Conditional mutation of fibroblast growth factor receptors 1 and 2 results in an omphalocele in mice associated with disruptions in ventral body wall muscle formation.

摘要

BACKGROUND/PURPOSE: We observed that fibroblast growth factor receptors 1 and 2 (Fgfr1, Fgfr2) are expressed during abdominal wall development in mice and hypothesized that conditional mutation of these genes would result in abdominal wall defects. METHODS: Section in situ hybridizations were performed for Fgfr1 and Fgfr2 on wild-type embryos at embryonic day (E) 11.5 and E13.5. Conditional mutation of Fgfr1and Fgfr2 was achieved with a tamoxifen inducible Cre at E8.5. Litters were harvested at E17.5, whole mount photographs were taken, and paraffin sections were generated and stained with hematoxylin and eosin.
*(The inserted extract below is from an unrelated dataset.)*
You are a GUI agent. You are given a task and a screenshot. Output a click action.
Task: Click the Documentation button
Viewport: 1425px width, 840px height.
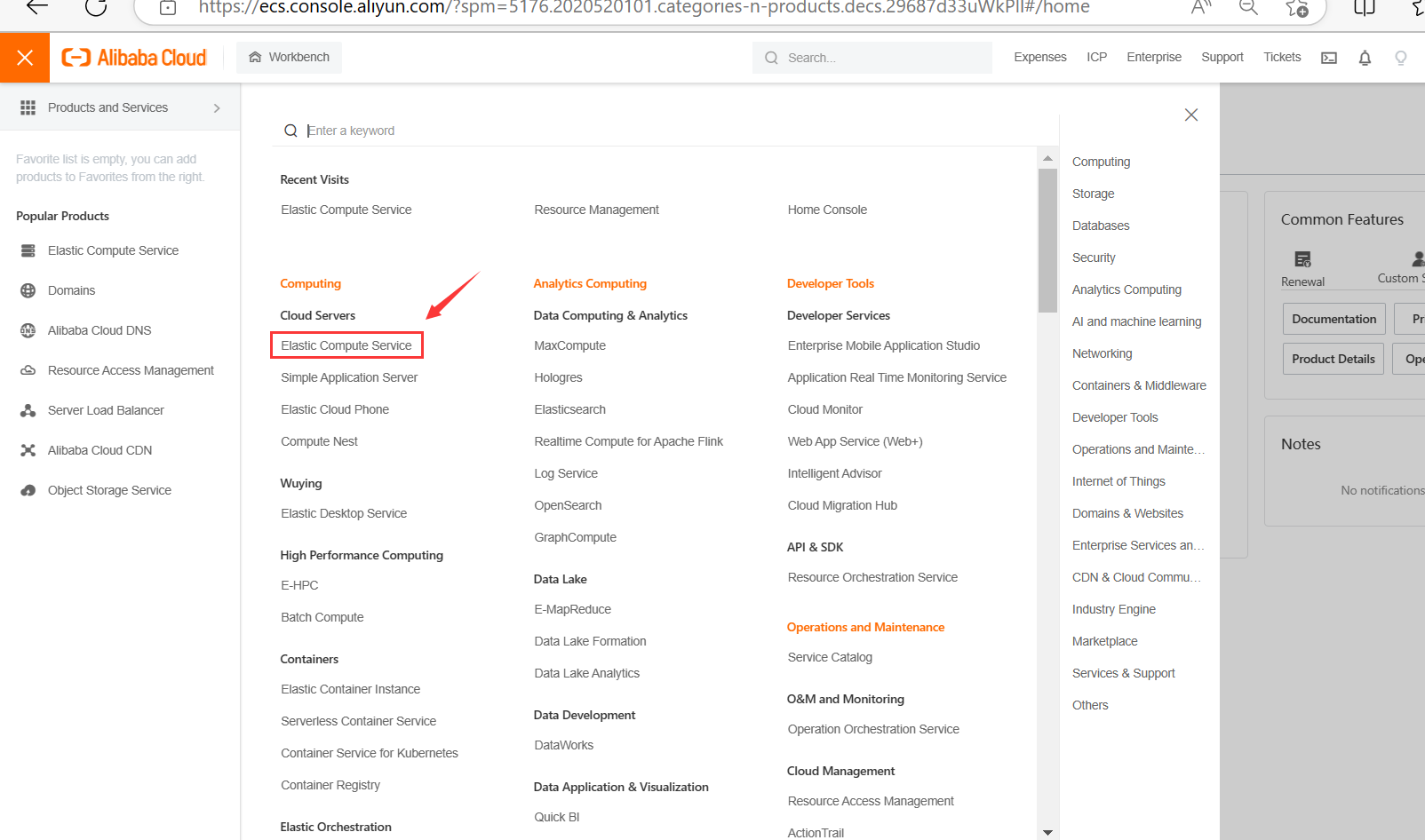1333,319
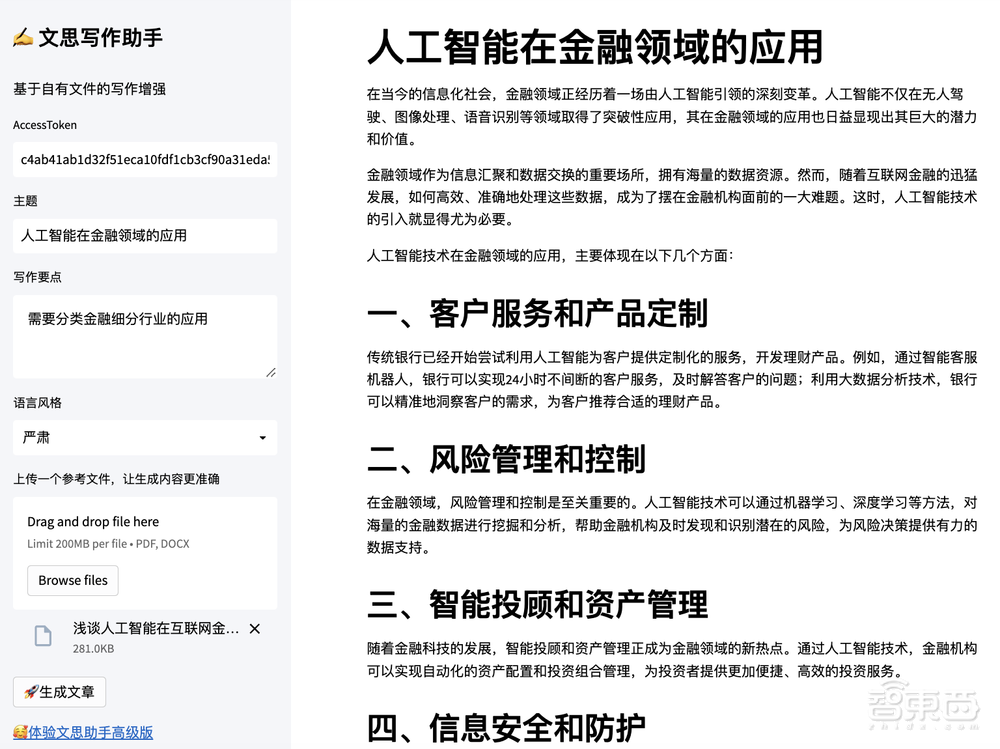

RESULTS: Fgfr1 was expressed in ectoderm, lateral plate mesoderm, and myoblasts, whereas Fgfr2 was expressed almost exclusively in the early dermis and ectoderm of the abdominal wall. Conditional mutation of both Fgfr2 alleles and one Fgfr1 allele resulted in omphalocele in 38.7% of mutants. Histologic examination in mutants demonstrated disruptions in dermal and muscle development. CONCLUSIONS: Mutant embryos with omphalocele arising from mutation in Fgfr1 and Fgfr2 exhibit disruptions in the development of the secondary abdominal wall structures. These findings are consistent with a model of ventral abdominal wall development in which organization of the muscles and connective tissue (secondary abdominal wall structures) is influenced by positional information emanating from the primary abdominal wall.